Afrisson

Présentation

Le Séga

« Nous n’avons point de totem, nous ne retournons pas nos morts, nous n’avons ni lamba ni nattes tressées sur la tête de nos filles.... Nous n’avons plus que le séga pour nous tenir dans cet exil terre entre mers, nous n’avons plus que le séga pour nous unir, nous n’avons plus que le séga que l’on a mis à la boutique parmi les pains de paix amère qui sont offerts partout partout, pour nous confondre et pour confondre nos désirs de liberté ».

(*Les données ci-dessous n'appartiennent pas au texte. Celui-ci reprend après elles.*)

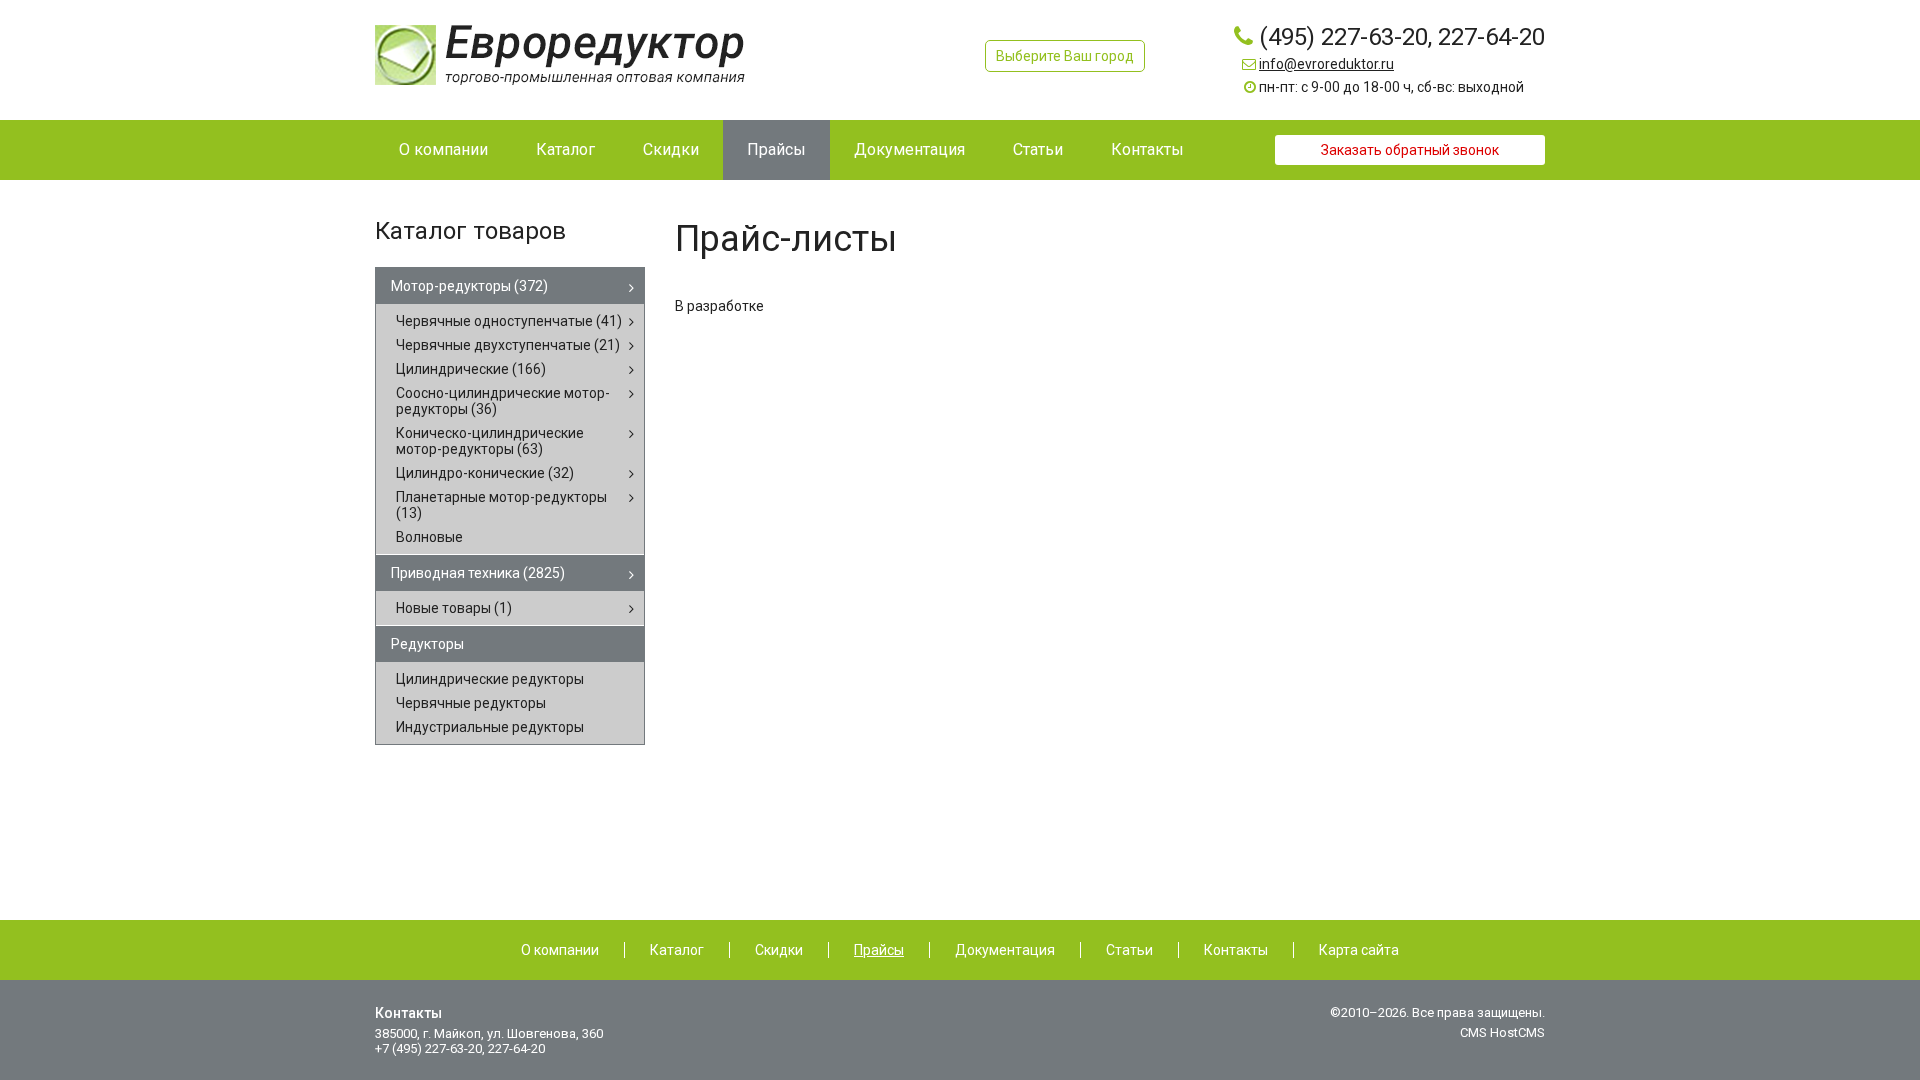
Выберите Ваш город (1065, 56)
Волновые (429, 537)
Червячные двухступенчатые (508, 345)
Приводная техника (478, 573)
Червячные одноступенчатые (509, 321)
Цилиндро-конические (485, 473)
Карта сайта (1359, 950)
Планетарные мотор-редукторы (501, 505)
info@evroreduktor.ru (1326, 64)
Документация (1005, 950)
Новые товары (454, 608)
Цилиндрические (471, 369)
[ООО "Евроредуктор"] (560, 54)
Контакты (1236, 950)
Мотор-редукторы (469, 286)
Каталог (677, 950)
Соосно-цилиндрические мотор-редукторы (503, 401)
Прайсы (879, 950)
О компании (560, 950)
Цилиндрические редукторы (490, 679)
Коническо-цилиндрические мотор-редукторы (490, 441)
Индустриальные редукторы (490, 727)
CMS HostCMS (1502, 1032)
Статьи (1129, 950)
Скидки (779, 950)
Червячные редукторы (471, 703)
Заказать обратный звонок (1410, 150)
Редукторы (427, 644)
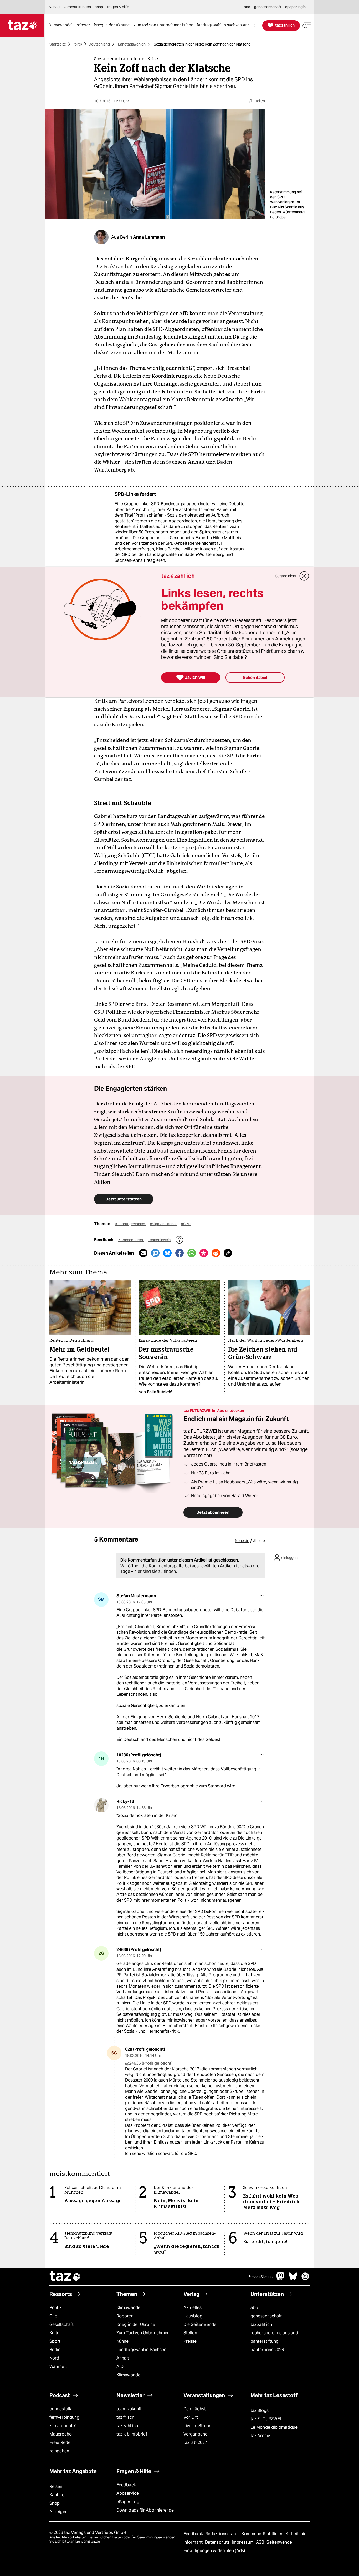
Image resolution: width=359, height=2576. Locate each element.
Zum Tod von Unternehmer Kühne (142, 2337)
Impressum (243, 2542)
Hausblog (192, 2316)
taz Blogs (259, 2410)
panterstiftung (264, 2341)
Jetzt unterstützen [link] (124, 1198)
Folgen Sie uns (260, 2276)
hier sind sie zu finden (155, 1571)
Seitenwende (279, 2542)
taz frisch (125, 2417)
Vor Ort (190, 2417)
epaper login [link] (295, 6)
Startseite (57, 44)
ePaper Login (129, 2501)
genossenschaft (266, 2316)
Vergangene (195, 2434)
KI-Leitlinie (296, 2534)
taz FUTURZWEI (265, 2419)
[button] (306, 25)
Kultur (55, 2333)
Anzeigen (58, 2511)
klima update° (62, 2425)
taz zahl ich (261, 2324)
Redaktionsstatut (222, 2534)
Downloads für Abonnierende (145, 2510)
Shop (54, 2503)
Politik (77, 44)
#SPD (186, 1223)
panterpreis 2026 (267, 2349)
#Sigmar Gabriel (163, 1223)
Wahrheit (58, 2366)
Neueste (242, 1540)
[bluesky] (293, 2279)
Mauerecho (60, 2434)
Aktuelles (192, 2307)
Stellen (190, 2333)
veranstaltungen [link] (77, 6)
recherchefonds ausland (274, 2333)
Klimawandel (128, 2307)
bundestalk (60, 2409)
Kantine (56, 2495)
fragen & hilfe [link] (118, 6)
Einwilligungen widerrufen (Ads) (214, 2550)
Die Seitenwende (199, 2324)
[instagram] (305, 2279)
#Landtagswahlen (130, 1223)
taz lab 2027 (195, 2442)
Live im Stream (198, 2425)
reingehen (59, 2451)
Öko (53, 2316)
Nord (54, 2358)
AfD (120, 2366)
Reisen (56, 2486)
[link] (62, 25)
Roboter (124, 2316)
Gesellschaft (61, 2324)
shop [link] (99, 6)
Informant (193, 2542)
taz (65, 2277)
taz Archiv (260, 2435)
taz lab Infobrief (131, 2434)
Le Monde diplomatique (274, 2427)
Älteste (259, 1540)
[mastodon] (280, 2279)
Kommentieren (131, 1240)
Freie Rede (59, 2442)
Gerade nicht (285, 576)
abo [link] (247, 6)
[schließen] (304, 576)
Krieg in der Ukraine (135, 2324)
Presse (190, 2341)
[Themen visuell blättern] (254, 25)
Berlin (55, 2349)
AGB (260, 2542)
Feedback (126, 2485)
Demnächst (194, 2409)
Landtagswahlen (132, 44)
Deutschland (99, 44)
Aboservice (127, 2493)
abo (254, 2307)
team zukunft (129, 2409)
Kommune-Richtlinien (263, 2534)
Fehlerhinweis (159, 1240)
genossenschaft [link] (267, 6)
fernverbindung (64, 2417)
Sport (54, 2341)
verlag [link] (54, 6)
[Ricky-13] (101, 1805)
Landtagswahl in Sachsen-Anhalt (142, 2354)
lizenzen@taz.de (87, 2541)
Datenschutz (217, 2542)
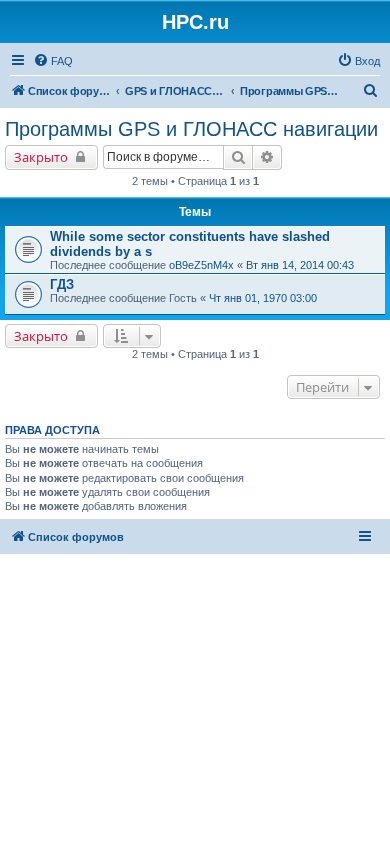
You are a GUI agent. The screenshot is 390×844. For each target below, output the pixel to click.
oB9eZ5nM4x (201, 265)
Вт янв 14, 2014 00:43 (300, 265)
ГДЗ (62, 284)
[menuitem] (53, 61)
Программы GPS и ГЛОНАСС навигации (191, 129)
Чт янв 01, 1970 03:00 (263, 298)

Séga , la musique mère des îles de l’Océan Indien que décrit si bien le poète surréaliste mauricien Jean Erenne vit aujourd’hui comme il y a cinquante ans dans le cœur des insulaires de tout l’Océan Indien. Le débat que suscite l’origine même du mot - on le dit venu de l’Inde, le mot en sanskrit signifiant danse du serpent (le rythme du séga serait très proche de celui de la danse indienne appelée le kawal ), on le rapproche du malgache sé gasse , réponse donnée par les esclaves à leur maître lorsqu’il les interrogeait sur leurs activités, on l’associe au segaye , complainte de Maurice, on lui attribue également des origines africaines (Afrique de l’Est ou de l’Ouest selon les versions) et malgaches - éclaire à lui seul l’identité plurielle de ces îles placées sur la route des Indes qui attirèrent colons européens, sultans du Proche Orient, commerçants indiens et chinois, marins indonésiens et pour d’autres raisons esclaves africains des côtes orientales et occidentales, main d’œuvre bon marché des plantations.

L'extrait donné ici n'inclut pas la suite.